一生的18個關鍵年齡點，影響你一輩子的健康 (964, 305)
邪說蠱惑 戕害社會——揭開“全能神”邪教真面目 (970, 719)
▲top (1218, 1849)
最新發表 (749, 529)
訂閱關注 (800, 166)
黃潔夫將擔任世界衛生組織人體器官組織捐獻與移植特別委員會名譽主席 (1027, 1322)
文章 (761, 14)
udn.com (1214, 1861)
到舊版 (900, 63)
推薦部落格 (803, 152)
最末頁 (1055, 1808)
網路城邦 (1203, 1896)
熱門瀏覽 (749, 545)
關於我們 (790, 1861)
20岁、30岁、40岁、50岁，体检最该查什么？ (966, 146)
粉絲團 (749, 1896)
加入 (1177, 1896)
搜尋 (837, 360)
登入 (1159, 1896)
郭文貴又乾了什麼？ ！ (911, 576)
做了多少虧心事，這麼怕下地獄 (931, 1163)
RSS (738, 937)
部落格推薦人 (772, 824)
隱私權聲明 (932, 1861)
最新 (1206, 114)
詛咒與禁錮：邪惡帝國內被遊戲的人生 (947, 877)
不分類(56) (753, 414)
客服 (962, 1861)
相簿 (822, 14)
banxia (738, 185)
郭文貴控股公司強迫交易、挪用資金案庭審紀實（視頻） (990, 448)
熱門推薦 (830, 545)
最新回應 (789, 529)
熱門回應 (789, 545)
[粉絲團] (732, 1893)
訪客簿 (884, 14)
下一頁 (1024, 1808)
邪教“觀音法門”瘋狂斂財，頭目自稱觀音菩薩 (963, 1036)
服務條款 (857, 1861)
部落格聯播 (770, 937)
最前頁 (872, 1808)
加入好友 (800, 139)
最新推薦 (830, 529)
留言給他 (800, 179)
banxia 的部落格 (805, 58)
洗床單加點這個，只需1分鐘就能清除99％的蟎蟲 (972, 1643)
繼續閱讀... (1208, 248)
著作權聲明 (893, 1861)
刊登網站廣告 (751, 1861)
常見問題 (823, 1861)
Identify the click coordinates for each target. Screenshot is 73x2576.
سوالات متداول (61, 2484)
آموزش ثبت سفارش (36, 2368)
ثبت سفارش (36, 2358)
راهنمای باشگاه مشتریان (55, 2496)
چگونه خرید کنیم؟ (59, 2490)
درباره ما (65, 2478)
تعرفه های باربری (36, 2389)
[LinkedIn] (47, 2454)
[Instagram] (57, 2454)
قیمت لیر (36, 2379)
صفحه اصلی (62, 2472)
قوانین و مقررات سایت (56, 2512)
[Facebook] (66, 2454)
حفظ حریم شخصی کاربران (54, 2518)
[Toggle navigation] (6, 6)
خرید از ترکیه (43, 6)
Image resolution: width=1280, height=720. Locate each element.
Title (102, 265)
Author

++++++++

» **Required action**
From the listing above, extract all records word for word.

» **Exercise solution**
一生的18個關鍵年齡點，影響你一輩子的健康 (964, 305)
邪說蠱惑 戕害社會——揭開“全能神”邪教真面目 (970, 719)
▲top (1218, 1849)
最新發表 (749, 529)
訂閱關注 (800, 166)
黃潔夫將擔任世界衛生組織人體器官組織捐獻與移植特別委員會名譽主席 (1027, 1322)
文章 (761, 14)
udn.com (1214, 1861)
到舊版 (900, 63)
推薦部落格 (803, 152)
最末頁 (1055, 1808)
網路城邦 (1203, 1896)
熱門瀏覽 (749, 545)
關於我們 (790, 1861)
20岁、30岁、40岁、50岁，体检最该查什么？ (966, 146)
粉絲團 (749, 1896)
加入 (1177, 1896)
搜尋 (837, 360)
登入 (1159, 1896)
郭文貴又乾了什麼？ ！ (911, 576)
做了多少虧心事，這麼怕下地獄 (931, 1163)
RSS (738, 937)
部落格推薦人 (772, 824)
隱私權聲明 (932, 1861)
最新 (1206, 114)
詛咒與禁錮：邪惡帝國內被遊戲的人生 (947, 877)
不分類(56) (753, 414)
客服 (962, 1861)
相簿 (822, 14)
banxia (738, 185)
郭文貴控股公司強迫交易、挪用資金案庭審紀實（視頻） (990, 448)
熱門推薦 (830, 545)
最新回應 (789, 529)
熱門回應 (789, 545)
[粉絲團] (732, 1893)
訪客簿 (884, 14)
下一頁 (1024, 1808)
邪教“觀音法門”瘋狂斂財，頭目自稱觀音菩薩 (963, 1036)
服務條款 (857, 1861)
部落格聯播 (770, 937)
最前頁 (872, 1808)
加入好友 (800, 139)
最新推薦 (830, 529)
留言給他 (800, 179)
banxia 的部落格 (805, 58)
洗床單加點這個，只需1分鐘就能清除99％的蟎蟲 (972, 1643)
繼續閱讀... (1208, 248)
著作權聲明 (893, 1861)
刊登網站廣告 (751, 1861)
常見問題 (823, 1861)
Identify the click coordinates for each target. Screenshot is 73x2576.
سوالات متداول (61, 2484)
آموزش ثبت سفارش (36, 2368)
ثبت سفارش (36, 2358)
راهنمای باشگاه مشتریان (55, 2496)
چگونه خرید کنیم؟ (59, 2490)
درباره ما (65, 2478)
تعرفه های باربری (36, 2389)
[LinkedIn] (47, 2454)
[Instagram] (57, 2454)
قیمت لیر (36, 2379)
صفحه اصلی (62, 2472)
قوانین و مقررات سایت (56, 2512)
[Facebook] (66, 2454)
حفظ حریم شخصی کاربران (54, 2518)
[Toggle navigation] (6, 6)
خرید از ترکیه (43, 6)
Image resolution: width=1280, height=720. Locate each element.
Title (102, 265)
Author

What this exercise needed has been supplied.